(Dataset excerpts)
* * * * * * *

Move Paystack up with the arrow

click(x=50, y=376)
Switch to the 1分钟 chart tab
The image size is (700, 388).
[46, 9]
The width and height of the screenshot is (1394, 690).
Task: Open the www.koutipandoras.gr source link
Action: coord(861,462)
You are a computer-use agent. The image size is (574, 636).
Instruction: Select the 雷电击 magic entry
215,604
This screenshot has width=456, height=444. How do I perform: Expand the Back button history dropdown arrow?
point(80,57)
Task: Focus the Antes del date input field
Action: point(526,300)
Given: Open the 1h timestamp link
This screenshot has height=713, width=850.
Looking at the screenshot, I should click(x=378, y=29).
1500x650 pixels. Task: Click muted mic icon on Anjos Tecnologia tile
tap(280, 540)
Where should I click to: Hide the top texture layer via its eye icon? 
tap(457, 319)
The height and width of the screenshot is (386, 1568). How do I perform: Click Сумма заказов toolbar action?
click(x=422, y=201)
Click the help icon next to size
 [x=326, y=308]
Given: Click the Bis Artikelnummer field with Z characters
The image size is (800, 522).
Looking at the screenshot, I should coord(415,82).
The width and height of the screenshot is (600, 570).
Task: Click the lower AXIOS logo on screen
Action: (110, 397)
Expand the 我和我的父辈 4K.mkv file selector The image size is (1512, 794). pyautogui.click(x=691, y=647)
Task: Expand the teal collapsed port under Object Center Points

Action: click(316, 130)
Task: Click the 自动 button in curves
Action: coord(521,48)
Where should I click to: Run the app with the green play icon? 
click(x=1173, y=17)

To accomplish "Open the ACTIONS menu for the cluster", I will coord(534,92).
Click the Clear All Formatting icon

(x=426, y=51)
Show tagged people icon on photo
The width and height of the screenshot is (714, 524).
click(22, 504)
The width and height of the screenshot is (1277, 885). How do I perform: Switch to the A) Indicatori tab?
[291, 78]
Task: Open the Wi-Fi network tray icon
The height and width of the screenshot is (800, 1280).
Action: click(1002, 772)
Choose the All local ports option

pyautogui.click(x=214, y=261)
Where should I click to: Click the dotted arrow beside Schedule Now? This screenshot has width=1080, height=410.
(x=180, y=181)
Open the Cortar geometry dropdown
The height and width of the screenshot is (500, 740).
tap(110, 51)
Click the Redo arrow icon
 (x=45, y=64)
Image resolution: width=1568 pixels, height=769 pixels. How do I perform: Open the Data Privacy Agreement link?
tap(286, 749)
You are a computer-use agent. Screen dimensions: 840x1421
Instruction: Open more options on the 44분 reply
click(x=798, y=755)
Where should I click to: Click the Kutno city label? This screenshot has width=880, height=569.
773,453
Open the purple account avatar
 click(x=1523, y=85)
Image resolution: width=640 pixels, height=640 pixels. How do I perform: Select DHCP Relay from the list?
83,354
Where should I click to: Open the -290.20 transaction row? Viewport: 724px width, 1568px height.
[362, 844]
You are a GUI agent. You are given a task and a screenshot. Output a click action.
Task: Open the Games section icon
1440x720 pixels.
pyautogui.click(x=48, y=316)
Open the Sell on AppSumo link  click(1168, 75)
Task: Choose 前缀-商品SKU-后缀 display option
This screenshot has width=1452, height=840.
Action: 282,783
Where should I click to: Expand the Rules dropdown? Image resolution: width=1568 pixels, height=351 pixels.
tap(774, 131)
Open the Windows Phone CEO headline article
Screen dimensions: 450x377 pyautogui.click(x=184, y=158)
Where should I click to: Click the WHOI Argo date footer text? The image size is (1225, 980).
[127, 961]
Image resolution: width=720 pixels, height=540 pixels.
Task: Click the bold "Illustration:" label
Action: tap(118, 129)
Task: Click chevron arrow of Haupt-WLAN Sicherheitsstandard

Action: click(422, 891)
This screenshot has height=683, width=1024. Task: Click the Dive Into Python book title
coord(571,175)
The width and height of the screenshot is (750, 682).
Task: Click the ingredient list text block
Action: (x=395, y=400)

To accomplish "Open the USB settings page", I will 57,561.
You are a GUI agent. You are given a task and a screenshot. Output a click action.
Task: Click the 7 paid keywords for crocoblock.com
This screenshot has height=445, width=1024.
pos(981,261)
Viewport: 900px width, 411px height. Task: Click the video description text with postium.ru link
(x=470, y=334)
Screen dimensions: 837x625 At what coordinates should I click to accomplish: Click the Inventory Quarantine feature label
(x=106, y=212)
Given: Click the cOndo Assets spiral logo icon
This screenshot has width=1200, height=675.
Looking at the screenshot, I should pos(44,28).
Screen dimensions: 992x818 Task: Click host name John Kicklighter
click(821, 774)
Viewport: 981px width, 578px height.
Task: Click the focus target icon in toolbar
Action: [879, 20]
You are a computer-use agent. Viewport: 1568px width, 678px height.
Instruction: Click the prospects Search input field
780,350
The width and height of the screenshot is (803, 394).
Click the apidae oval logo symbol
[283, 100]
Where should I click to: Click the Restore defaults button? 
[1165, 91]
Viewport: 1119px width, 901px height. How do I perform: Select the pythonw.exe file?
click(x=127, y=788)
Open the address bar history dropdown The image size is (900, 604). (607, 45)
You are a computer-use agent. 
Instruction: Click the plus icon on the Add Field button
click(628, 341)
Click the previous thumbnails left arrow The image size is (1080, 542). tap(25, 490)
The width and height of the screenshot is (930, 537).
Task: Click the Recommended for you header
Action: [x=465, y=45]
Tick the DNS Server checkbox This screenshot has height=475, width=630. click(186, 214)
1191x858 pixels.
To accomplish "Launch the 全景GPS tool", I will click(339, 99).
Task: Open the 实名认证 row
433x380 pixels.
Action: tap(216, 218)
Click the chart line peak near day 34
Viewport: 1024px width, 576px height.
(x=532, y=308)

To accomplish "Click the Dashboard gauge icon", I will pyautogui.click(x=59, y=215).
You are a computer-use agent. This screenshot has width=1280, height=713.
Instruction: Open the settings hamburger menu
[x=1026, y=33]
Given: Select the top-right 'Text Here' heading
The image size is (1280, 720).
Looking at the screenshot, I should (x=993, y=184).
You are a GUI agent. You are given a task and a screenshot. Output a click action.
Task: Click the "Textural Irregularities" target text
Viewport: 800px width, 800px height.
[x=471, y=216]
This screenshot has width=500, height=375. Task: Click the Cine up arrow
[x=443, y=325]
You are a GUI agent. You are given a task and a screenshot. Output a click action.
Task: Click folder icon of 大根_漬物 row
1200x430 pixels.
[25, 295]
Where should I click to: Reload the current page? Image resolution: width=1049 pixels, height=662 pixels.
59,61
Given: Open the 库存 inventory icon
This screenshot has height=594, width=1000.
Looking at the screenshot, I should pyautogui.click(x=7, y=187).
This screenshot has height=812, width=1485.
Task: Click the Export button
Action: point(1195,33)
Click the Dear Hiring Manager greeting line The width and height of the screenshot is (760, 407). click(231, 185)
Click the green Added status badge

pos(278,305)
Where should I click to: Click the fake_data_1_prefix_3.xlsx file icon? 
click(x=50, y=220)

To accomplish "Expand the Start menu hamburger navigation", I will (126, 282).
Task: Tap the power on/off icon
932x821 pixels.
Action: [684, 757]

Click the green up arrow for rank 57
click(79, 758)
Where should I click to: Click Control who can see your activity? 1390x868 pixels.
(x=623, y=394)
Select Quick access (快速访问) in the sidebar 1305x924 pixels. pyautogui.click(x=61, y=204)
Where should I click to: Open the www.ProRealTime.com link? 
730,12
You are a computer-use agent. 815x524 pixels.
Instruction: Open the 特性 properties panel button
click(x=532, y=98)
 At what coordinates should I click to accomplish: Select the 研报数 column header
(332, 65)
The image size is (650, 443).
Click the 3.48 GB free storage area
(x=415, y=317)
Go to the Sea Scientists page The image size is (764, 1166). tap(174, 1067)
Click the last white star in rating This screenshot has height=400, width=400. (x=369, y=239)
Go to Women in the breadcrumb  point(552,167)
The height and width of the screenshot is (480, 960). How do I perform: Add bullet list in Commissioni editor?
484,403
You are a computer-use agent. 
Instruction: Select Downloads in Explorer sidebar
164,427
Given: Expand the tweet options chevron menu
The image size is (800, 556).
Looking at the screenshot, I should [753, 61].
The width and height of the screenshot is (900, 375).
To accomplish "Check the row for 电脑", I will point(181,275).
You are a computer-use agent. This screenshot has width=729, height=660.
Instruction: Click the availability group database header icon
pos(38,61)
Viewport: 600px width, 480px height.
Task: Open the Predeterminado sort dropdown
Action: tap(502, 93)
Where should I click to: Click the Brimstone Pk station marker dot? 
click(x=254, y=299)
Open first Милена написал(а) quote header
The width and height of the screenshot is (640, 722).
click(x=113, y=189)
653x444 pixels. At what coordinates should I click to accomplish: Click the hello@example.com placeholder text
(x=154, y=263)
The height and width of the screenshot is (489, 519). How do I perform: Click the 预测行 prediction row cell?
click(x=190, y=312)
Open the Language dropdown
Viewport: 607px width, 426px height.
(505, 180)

* * * * * * *

• Your instructions:
Please print the records above exactly from their first line. End with the line containing "Given: Open the 1h timestamp link", and include it.

• Solution for this problem:
Move Paystack up with the arrow

click(x=50, y=376)
Switch to the 1分钟 chart tab
The image size is (700, 388).
[46, 9]
The width and height of the screenshot is (1394, 690).
Task: Open the www.koutipandoras.gr source link
Action: coord(861,462)
You are a computer-use agent. The image size is (574, 636).
Instruction: Select the 雷电击 magic entry
215,604
This screenshot has width=456, height=444. How do I perform: Expand the Back button history dropdown arrow?
point(80,57)
Task: Focus the Antes del date input field
Action: point(526,300)
Given: Open the 1h timestamp link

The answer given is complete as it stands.